Task to complete: Transcribe the listing that follows exactly, from its first line to its last.

Records shown:
-*-*-
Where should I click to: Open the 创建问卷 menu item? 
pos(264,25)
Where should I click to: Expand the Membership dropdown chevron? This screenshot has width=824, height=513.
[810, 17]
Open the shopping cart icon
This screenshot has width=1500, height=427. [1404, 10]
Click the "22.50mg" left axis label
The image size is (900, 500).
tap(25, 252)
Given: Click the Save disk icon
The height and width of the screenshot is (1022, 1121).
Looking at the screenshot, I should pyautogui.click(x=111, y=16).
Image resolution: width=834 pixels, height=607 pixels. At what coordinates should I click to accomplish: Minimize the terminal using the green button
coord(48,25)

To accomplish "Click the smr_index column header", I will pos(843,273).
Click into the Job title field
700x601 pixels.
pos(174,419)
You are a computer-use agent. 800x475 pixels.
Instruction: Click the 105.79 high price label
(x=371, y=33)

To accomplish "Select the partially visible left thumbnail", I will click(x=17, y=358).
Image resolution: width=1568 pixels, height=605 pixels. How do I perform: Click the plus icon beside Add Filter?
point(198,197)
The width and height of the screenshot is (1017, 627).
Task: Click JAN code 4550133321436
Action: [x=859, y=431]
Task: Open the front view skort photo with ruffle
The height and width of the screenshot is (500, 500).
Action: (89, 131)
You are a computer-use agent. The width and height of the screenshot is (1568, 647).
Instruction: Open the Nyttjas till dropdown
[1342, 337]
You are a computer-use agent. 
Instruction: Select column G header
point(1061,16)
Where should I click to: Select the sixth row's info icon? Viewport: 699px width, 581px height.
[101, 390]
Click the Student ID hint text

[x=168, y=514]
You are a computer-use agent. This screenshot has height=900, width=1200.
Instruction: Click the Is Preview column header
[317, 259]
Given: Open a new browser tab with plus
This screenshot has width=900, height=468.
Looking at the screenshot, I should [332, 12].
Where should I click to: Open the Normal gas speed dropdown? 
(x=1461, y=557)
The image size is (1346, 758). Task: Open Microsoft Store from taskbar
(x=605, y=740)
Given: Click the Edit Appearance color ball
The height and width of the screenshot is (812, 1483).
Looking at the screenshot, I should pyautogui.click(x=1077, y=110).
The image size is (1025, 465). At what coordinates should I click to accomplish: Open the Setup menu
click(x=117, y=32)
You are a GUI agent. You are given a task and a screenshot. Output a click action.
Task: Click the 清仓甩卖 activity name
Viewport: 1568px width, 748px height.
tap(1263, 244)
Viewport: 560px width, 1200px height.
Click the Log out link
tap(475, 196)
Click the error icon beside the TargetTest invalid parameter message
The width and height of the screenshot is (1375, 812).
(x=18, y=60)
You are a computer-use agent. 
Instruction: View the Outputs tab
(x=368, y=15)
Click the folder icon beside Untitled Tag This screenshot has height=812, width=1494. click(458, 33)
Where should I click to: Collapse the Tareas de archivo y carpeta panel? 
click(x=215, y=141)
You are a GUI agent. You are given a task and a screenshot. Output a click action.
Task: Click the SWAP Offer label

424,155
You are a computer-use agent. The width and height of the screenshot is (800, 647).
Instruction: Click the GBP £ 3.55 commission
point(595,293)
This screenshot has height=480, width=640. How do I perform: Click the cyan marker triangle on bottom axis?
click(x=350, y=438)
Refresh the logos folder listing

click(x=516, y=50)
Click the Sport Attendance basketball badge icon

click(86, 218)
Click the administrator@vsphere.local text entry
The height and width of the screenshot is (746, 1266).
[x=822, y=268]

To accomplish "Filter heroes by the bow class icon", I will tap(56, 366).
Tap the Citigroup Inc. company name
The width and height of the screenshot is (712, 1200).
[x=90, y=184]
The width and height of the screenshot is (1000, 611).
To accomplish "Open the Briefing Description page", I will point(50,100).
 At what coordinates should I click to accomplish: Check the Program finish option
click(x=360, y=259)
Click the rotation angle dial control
-*-*-
Expected output:
Where should I click to: Open the 创建问卷 menu item? 
pos(264,25)
Where should I click to: Expand the Membership dropdown chevron? This screenshot has width=824, height=513.
[810, 17]
Open the shopping cart icon
This screenshot has width=1500, height=427. [1404, 10]
Click the "22.50mg" left axis label
The image size is (900, 500).
tap(25, 252)
Given: Click the Save disk icon
The height and width of the screenshot is (1022, 1121).
Looking at the screenshot, I should pyautogui.click(x=111, y=16).
Image resolution: width=834 pixels, height=607 pixels. At what coordinates should I click to accomplish: Minimize the terminal using the green button
coord(48,25)

To accomplish "Click the smr_index column header", I will pos(843,273).
Click into the Job title field
700x601 pixels.
pos(174,419)
You are a computer-use agent. 800x475 pixels.
Instruction: Click the 105.79 high price label
(x=371, y=33)

To accomplish "Select the partially visible left thumbnail", I will click(x=17, y=358).
Image resolution: width=1568 pixels, height=605 pixels. How do I perform: Click the plus icon beside Add Filter?
point(198,197)
The width and height of the screenshot is (1017, 627).
Task: Click JAN code 4550133321436
Action: [x=859, y=431]
Task: Open the front view skort photo with ruffle
The height and width of the screenshot is (500, 500).
Action: (89, 131)
You are a computer-use agent. The width and height of the screenshot is (1568, 647).
Instruction: Open the Nyttjas till dropdown
[1342, 337]
You are a computer-use agent. 
Instruction: Select column G header
point(1061,16)
Where should I click to: Select the sixth row's info icon? Viewport: 699px width, 581px height.
[101, 390]
Click the Student ID hint text

[x=168, y=514]
You are a computer-use agent. This screenshot has height=900, width=1200.
Instruction: Click the Is Preview column header
[317, 259]
Given: Open a new browser tab with plus
This screenshot has width=900, height=468.
Looking at the screenshot, I should [332, 12].
Where should I click to: Open the Normal gas speed dropdown? 
(x=1461, y=557)
The image size is (1346, 758). Task: Open Microsoft Store from taskbar
(x=605, y=740)
Given: Click the Edit Appearance color ball
The height and width of the screenshot is (812, 1483).
Looking at the screenshot, I should pyautogui.click(x=1077, y=110).
The image size is (1025, 465). At what coordinates should I click to accomplish: Open the Setup menu
click(x=117, y=32)
You are a GUI agent. You are given a task and a screenshot. Output a click action.
Task: Click the 清仓甩卖 activity name
Viewport: 1568px width, 748px height.
tap(1263, 244)
Viewport: 560px width, 1200px height.
Click the Log out link
tap(475, 196)
Click the error icon beside the TargetTest invalid parameter message
The width and height of the screenshot is (1375, 812).
(x=18, y=60)
You are a computer-use agent. 
Instruction: View the Outputs tab
(x=368, y=15)
Click the folder icon beside Untitled Tag This screenshot has height=812, width=1494. click(458, 33)
Where should I click to: Collapse the Tareas de archivo y carpeta panel? 
click(x=215, y=141)
You are a GUI agent. You are given a task and a screenshot. Output a click action.
Task: Click the SWAP Offer label

424,155
You are a computer-use agent. The width and height of the screenshot is (800, 647).
Instruction: Click the GBP £ 3.55 commission
point(595,293)
This screenshot has height=480, width=640. How do I perform: Click the cyan marker triangle on bottom axis?
click(x=350, y=438)
Refresh the logos folder listing

click(x=516, y=50)
Click the Sport Attendance basketball badge icon

click(86, 218)
Click the administrator@vsphere.local text entry
The height and width of the screenshot is (746, 1266).
[x=822, y=268]

To accomplish "Filter heroes by the bow class icon", I will tap(56, 366).
Tap the Citigroup Inc. company name
The width and height of the screenshot is (712, 1200).
[x=90, y=184]
The width and height of the screenshot is (1000, 611).
To accomplish "Open the Briefing Description page", I will point(50,100).
 At what coordinates should I click to accomplish: Check the Program finish option
click(x=360, y=259)
Click the rotation angle dial control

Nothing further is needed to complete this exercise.